At the UC 2010 I will have a session on MySQL Cluster Performance Tuning. This session will address a lot of the most common performance problems I see in my day to day job with Cluster. A small excerpt of the talk is below here and many other things will be addressed in the session (JOINs, schema optimization, batching, indexes, parameter tuning etc). I hope to see you there!

First a bit on ndb_autoincrement_prefetch_sz and then blobs!


One thing is contention on auto_increments, which can really slow down performance.
By default the ndb_autoincrement_prefetch_sz=1. This means that the mysqld will cache one auto_increment number and then go down to the data nodes to fetch the next number. It is better to let the mysqld cache more numbers, to avoid the unnecessary round-trip.

From MySQL Cluster 7.0.13 you can set it up to 65536 (previously max was 256)

With ndb_autoincrement_prefetch_sz=1024 the mysqld will cache 1024 numbers before fetching the next range of numbers from the data nodes.

Som numbers for inserting batches of 16 records from 8 concurrent threads on one mysqld:
ndb_autoincrement_prefetch_sz=1:                1211.91TPS
ndb_autoincrement_prefetch_sz=256: 3471.71TPS
ndb_autoincrement_prefetch_sz=1024: 3659.52TPS
Here we got an 3x improvement on INSERT performance. Nice!

This test is by no means trying to max out the cluster, far from it, just to illustrate how important it is to set the ndb_autoincrement_prefetch_sz.

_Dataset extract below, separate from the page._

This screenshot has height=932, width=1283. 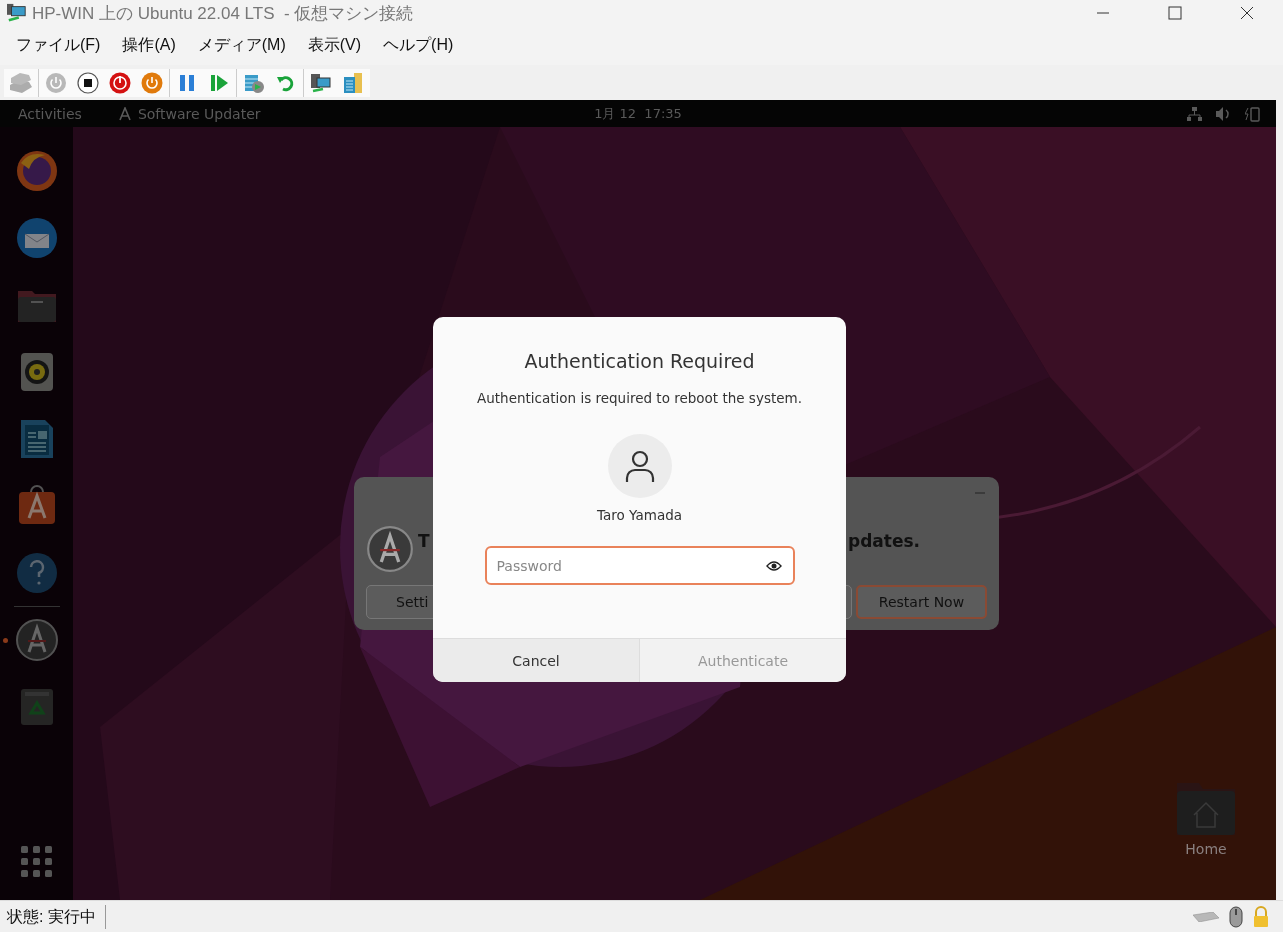 What do you see at coordinates (390, 549) in the screenshot?
I see `updater-logo-icon` at bounding box center [390, 549].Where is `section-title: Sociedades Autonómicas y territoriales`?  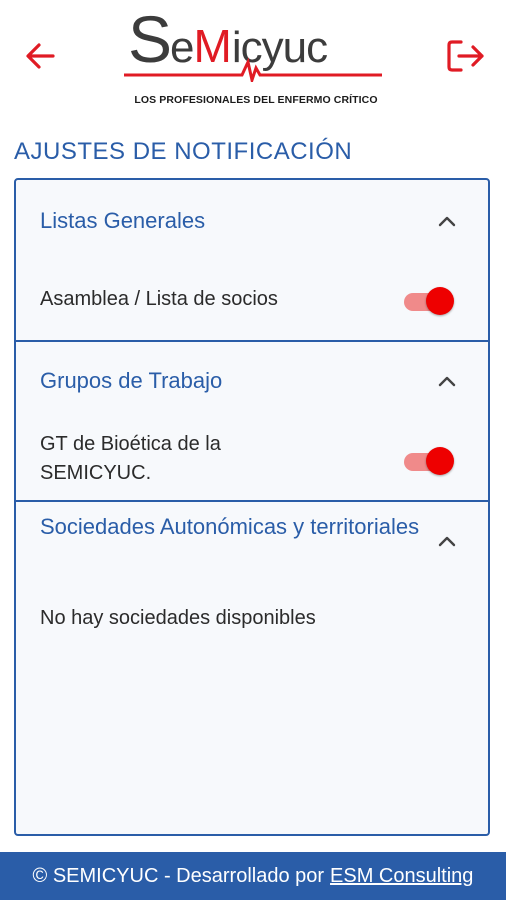 section-title: Sociedades Autonómicas y territoriales is located at coordinates (230, 526).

Another is on BLOB/TEXT attributes - which in many cases are overused in applications (e.g, there is no reason to store an 'email' as a TEXT, or if the data is less than about 8000B).

If you can change them to VARBINARY/VARCHAR (as LinuxJedi suggests), do it:

BLOBs/TEXTs are significantly slower compared to VARBINARY/VARCHAR (because the BLOBs are stored in a separate table, and need to be locked with at least a shared lock when accessed).
CREATE TABLE `t1_blob` (
`data1` blob,
`data2` blob,
and inserted 200K records. sizeof(data1) = 1024B, sizeof(data2) = 1024B.

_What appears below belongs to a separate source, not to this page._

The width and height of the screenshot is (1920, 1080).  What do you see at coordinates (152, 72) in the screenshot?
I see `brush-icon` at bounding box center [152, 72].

SELECT data1, data2 FROM t1 WHERE id=<rand>

Executed from 1 App - 8 Threads on one MySQLD and two data nodes resulted in:

data1 and data2 represented as BLOBs : 5844 TPS
data1 and data2 represented as VARBINARYs: 19206 TPS

Again, this is not maxing out the data nodes, just to show you the idea.

If you can replace TEXT/BLOB with VARCHAR/VARBINARY (remember that the max record size in Cluster is 8052B) do it.